Parallel Processing

Parallel Processing is a way to improve performance on high-end machines.

What is Parallel Processing?

Each FME translation is usually a single process on your computer. Parallel processing is when you decide to transform your data as several simultaneous processes. The fact that they run simultaneously means the whole translation will run several times quicker than it used to.

The idea is to make use of multiple cores on a computer. There are four levels of parallel processing, and each maps to the number of cores in this way:

So, for example, on a quad core machine, minimal parallelism will result in two simultaneous FME processes. Extreme parallelism would result in eight. There is also a hard cap for each license level:

So, if you have a Base Edition license you are never going to get more than four processes at one time, regardless of machine type and the parallelism parameter.

Jake Speedie says…

“Parallel Processing is very effective when you are offloading a task elsewhere – for example calling a Server with the HTTPFetcher – as each process is a tiny impact on the FME system resources. However, be aware, each parallel process involves starting and stopping an FME engine, and this takes time. So, don’t parallelize your processes when the task already takes less than the time to stop/start FME!”
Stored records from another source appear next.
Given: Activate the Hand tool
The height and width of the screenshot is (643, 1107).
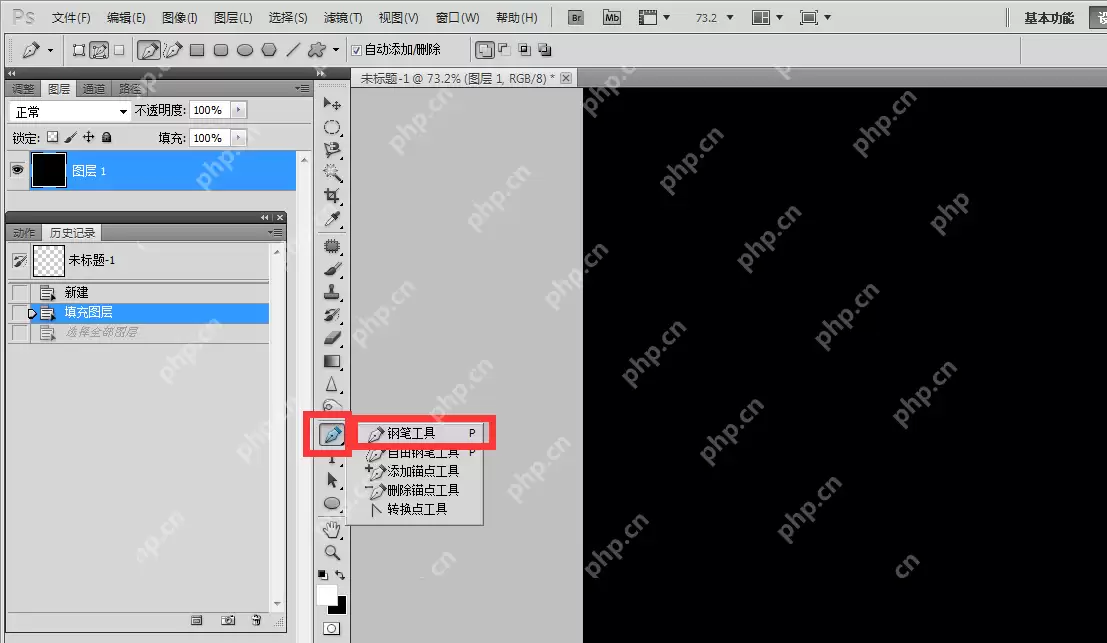Looking at the screenshot, I should point(332,528).
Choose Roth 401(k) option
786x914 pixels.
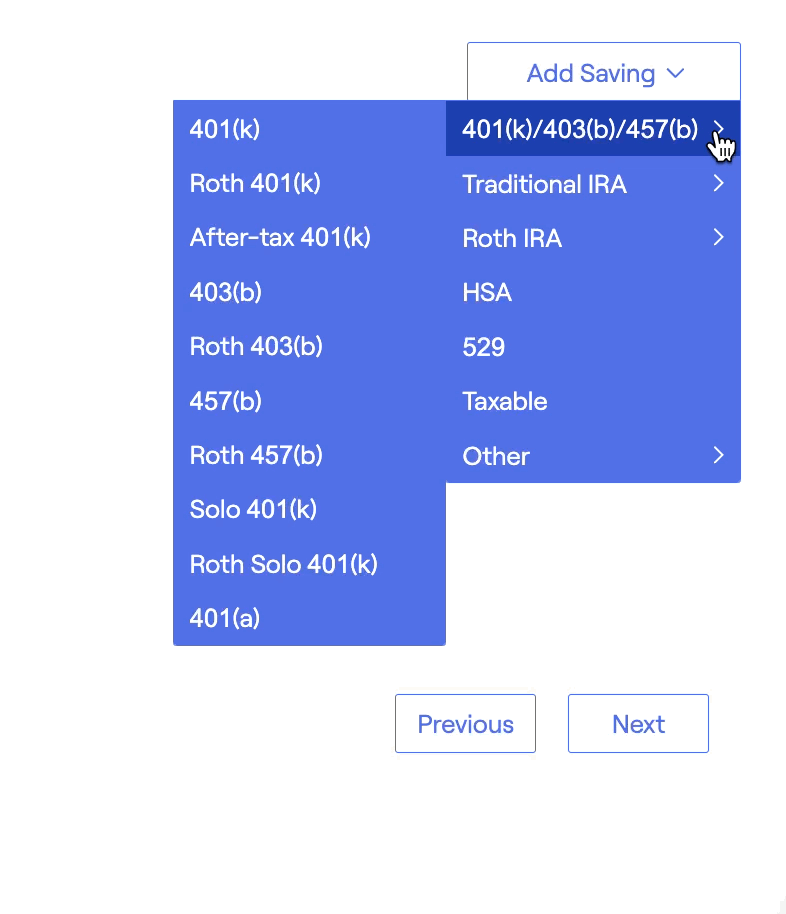pyautogui.click(x=309, y=183)
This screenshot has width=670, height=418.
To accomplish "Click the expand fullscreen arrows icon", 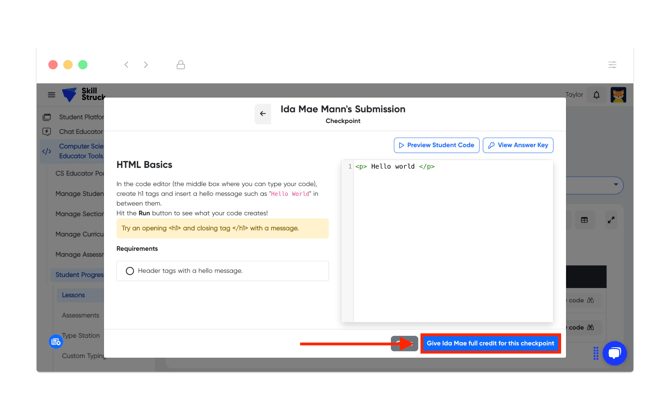I will pos(610,220).
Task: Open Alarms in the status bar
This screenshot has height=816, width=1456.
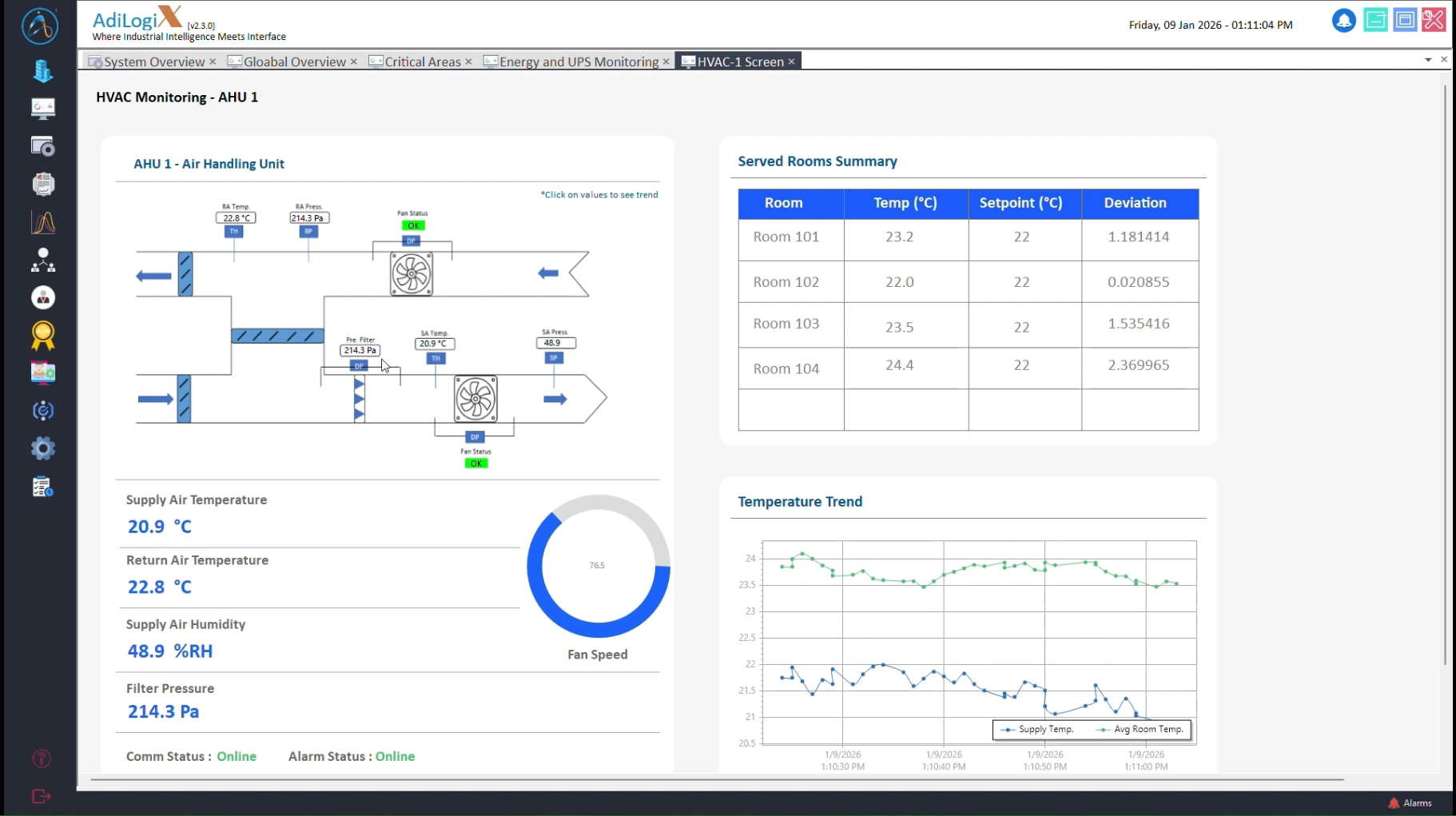Action: tap(1410, 803)
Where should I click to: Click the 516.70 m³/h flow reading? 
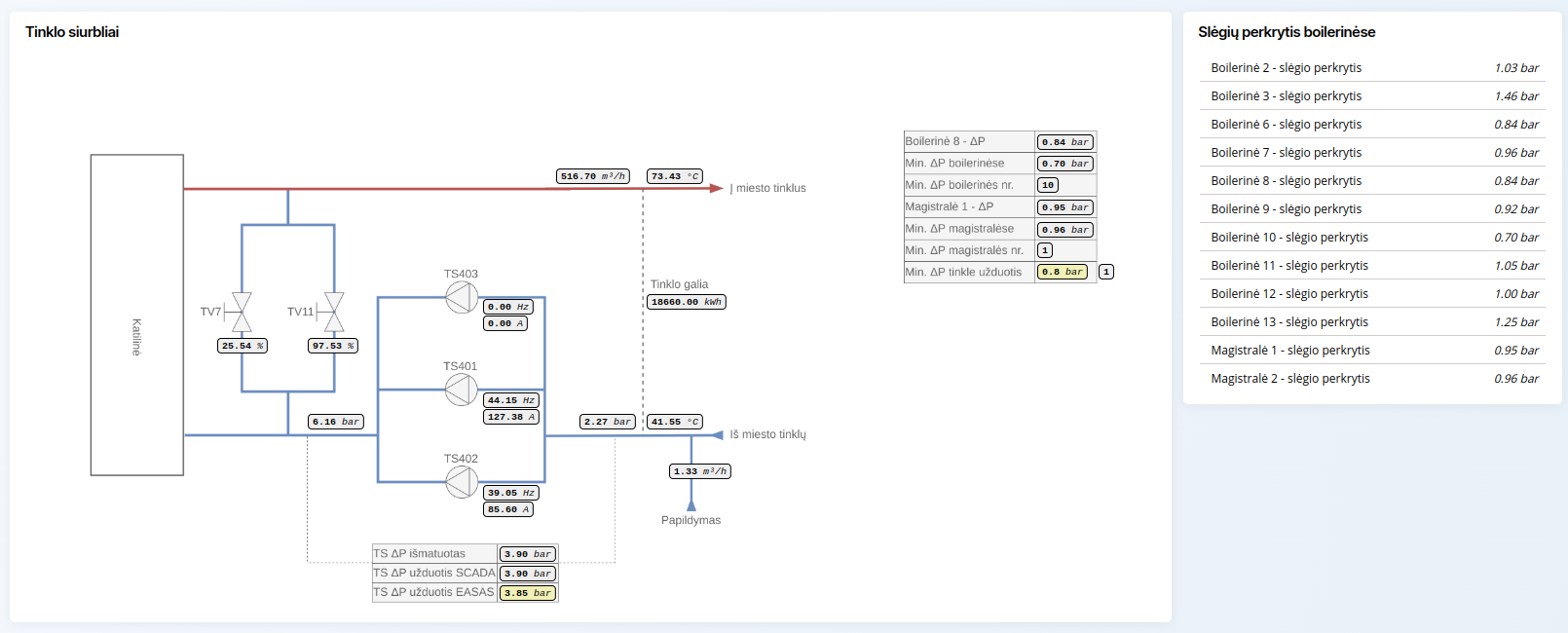coord(592,176)
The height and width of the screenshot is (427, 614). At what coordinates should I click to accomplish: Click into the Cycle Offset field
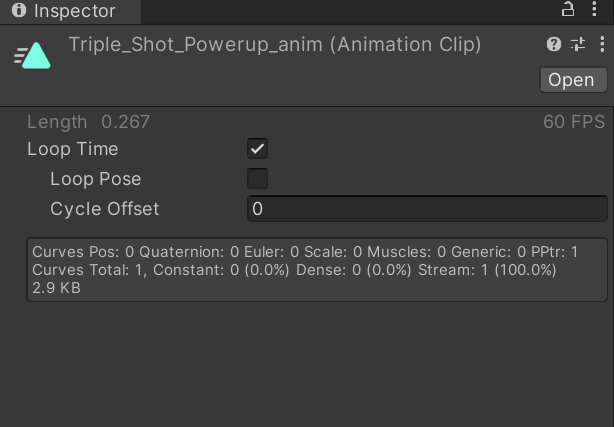(427, 209)
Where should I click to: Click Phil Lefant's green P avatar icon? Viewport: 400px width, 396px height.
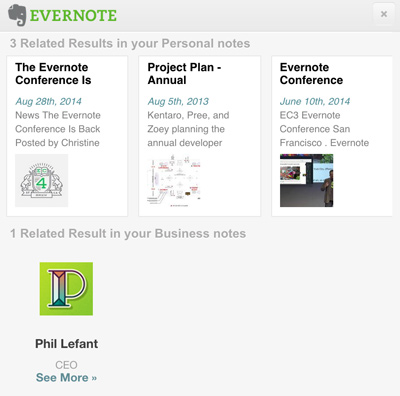pyautogui.click(x=66, y=289)
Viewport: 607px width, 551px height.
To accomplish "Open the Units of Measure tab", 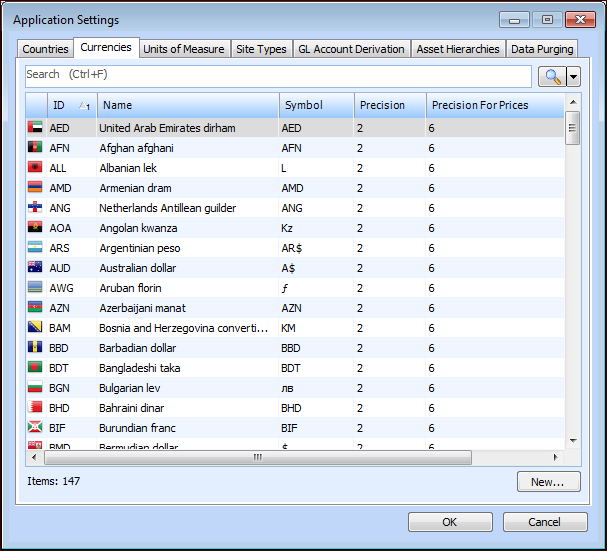I will (183, 49).
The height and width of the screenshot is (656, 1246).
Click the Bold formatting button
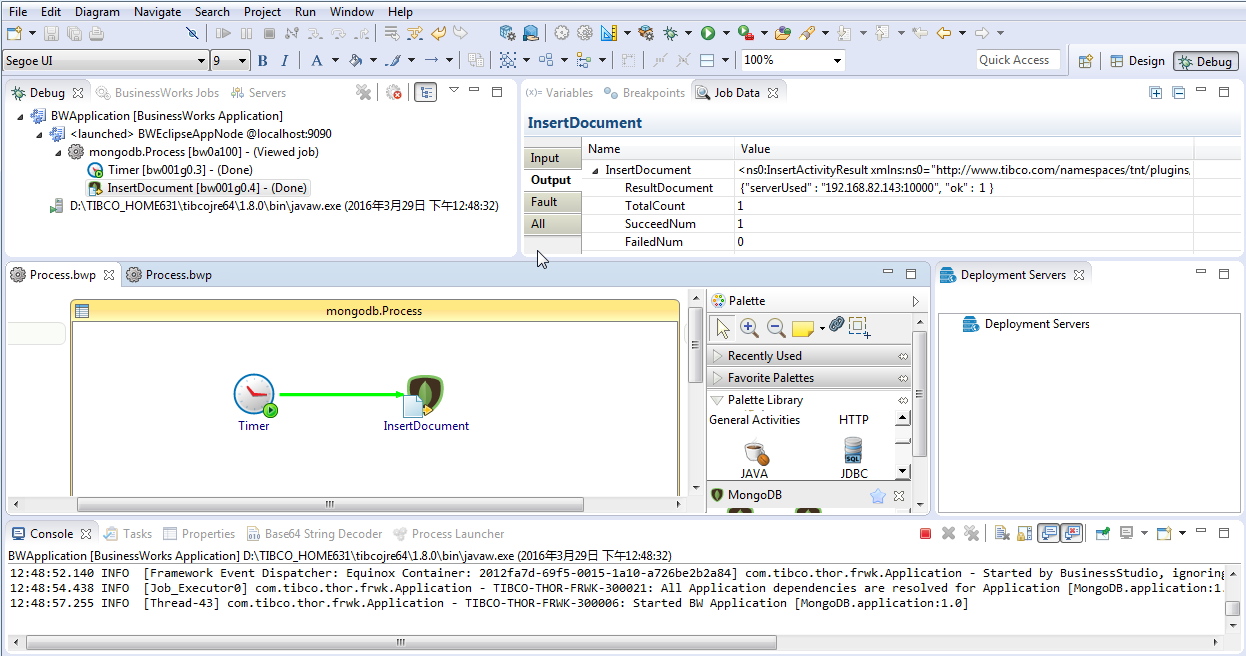263,61
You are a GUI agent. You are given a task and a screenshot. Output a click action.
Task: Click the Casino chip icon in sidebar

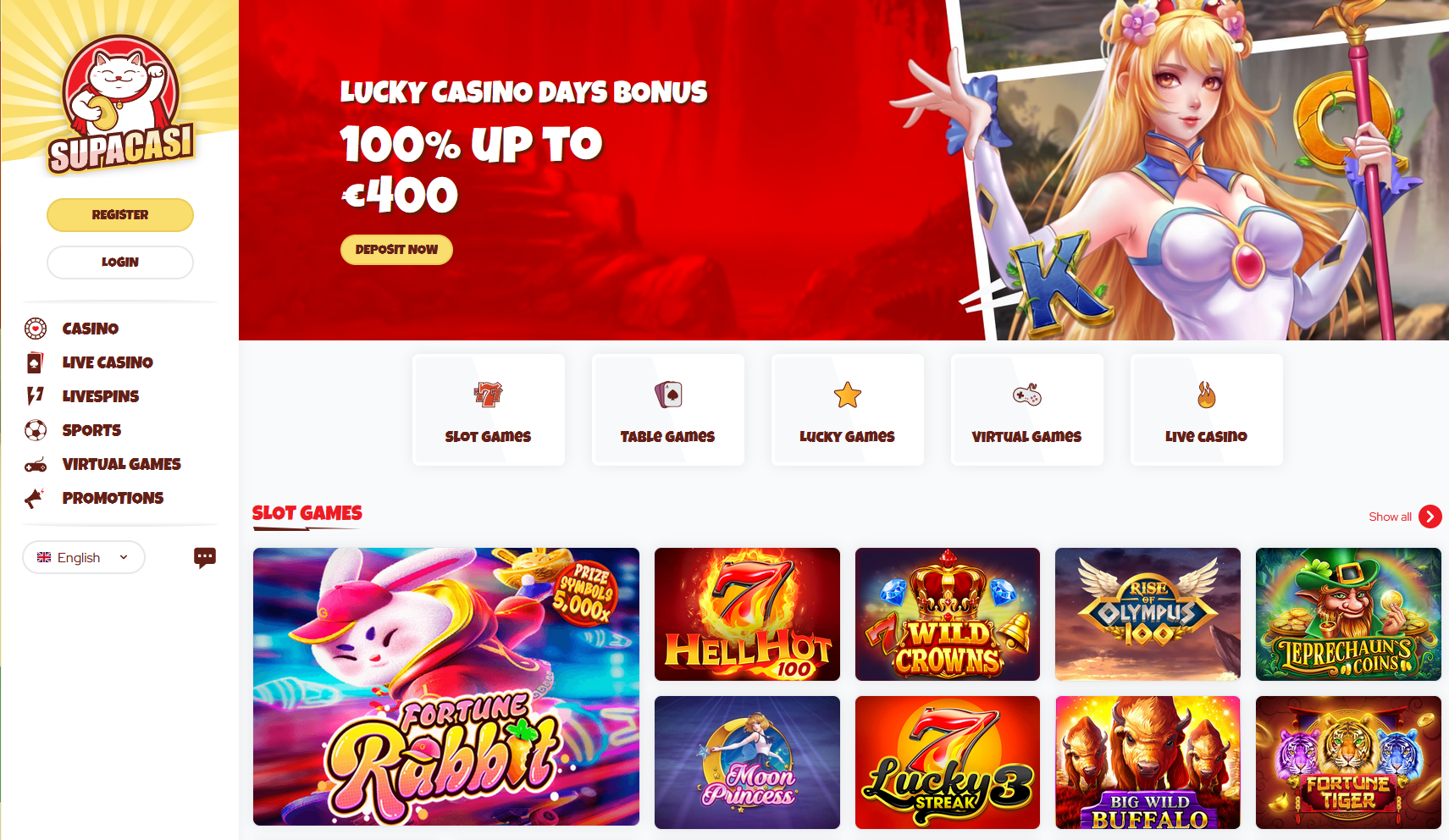coord(36,329)
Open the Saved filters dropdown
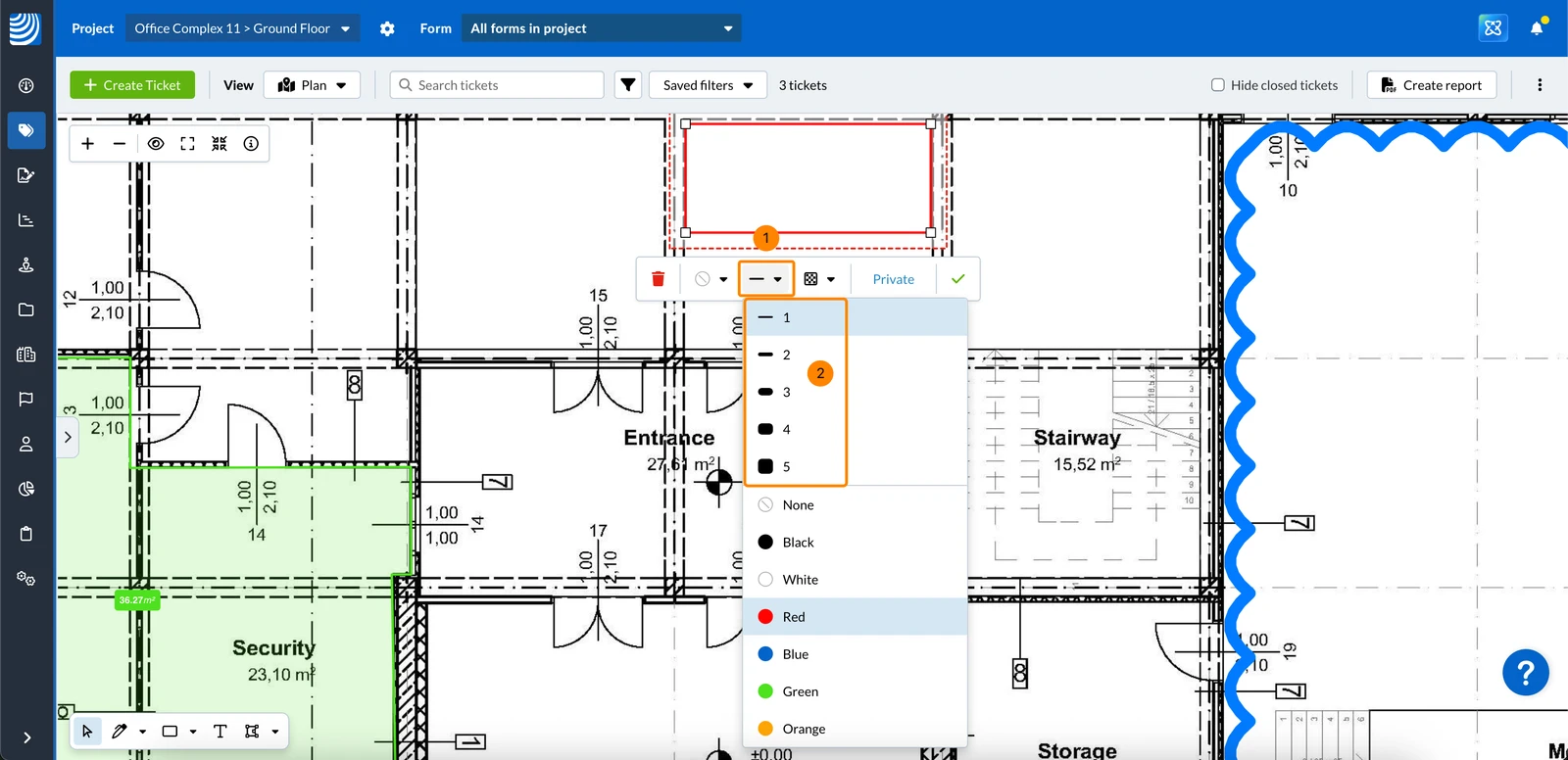This screenshot has height=760, width=1568. click(x=708, y=85)
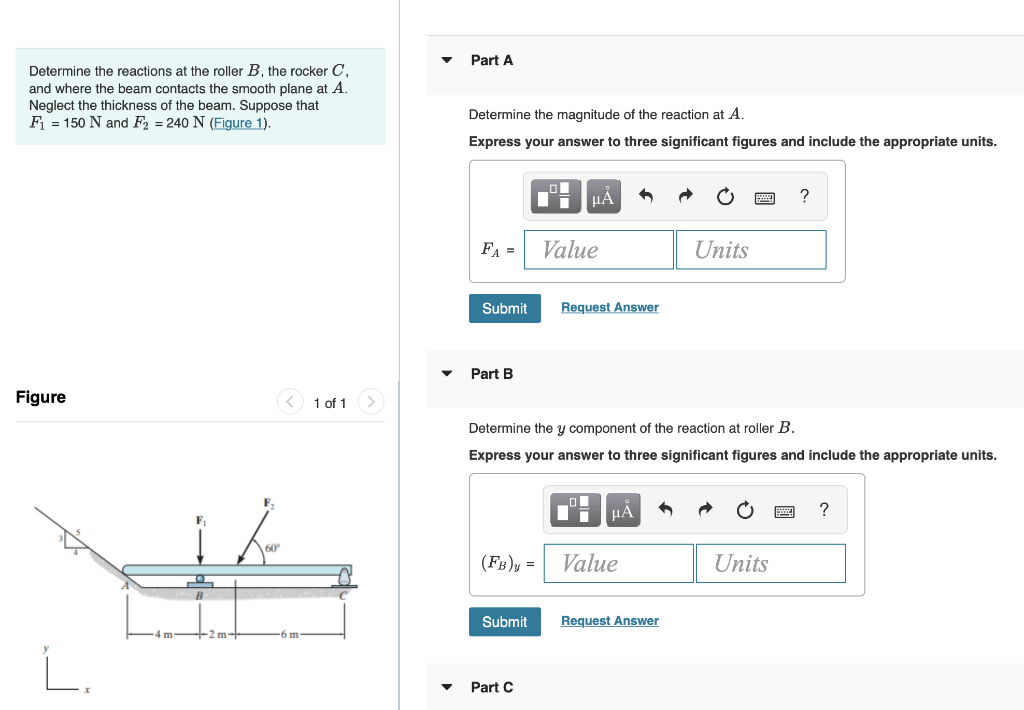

Transformers and Parallel Processing

There are a number of basic FME transformers that have built in options for parallel processing. Parallel processes work on groups of features, so the transformer must have a group-by parameter in order for the user to be able to define the parallel processing groups.

For example, this Bufferer transformer is set up to buffer a set of street features. Each type of street (highways, roads, lanes, etc.) will be processed as a separate group. To speed up the translation, each group is being handled as a separate process (sadly the user cannot confirm the source data is already ordered by group, which would improve performance even more). When you run a translation in parallel mode, then you’ll see a number of “worker” processes appear in your process manager:

Parallel Processing Groups

Best performance gains are when you have a small number of groups with a large amount of data. When there are many groups with only a few features then any performance gain will not be great and, in fact, the whole process might even be slower. Disk access can be a big bottleneck there.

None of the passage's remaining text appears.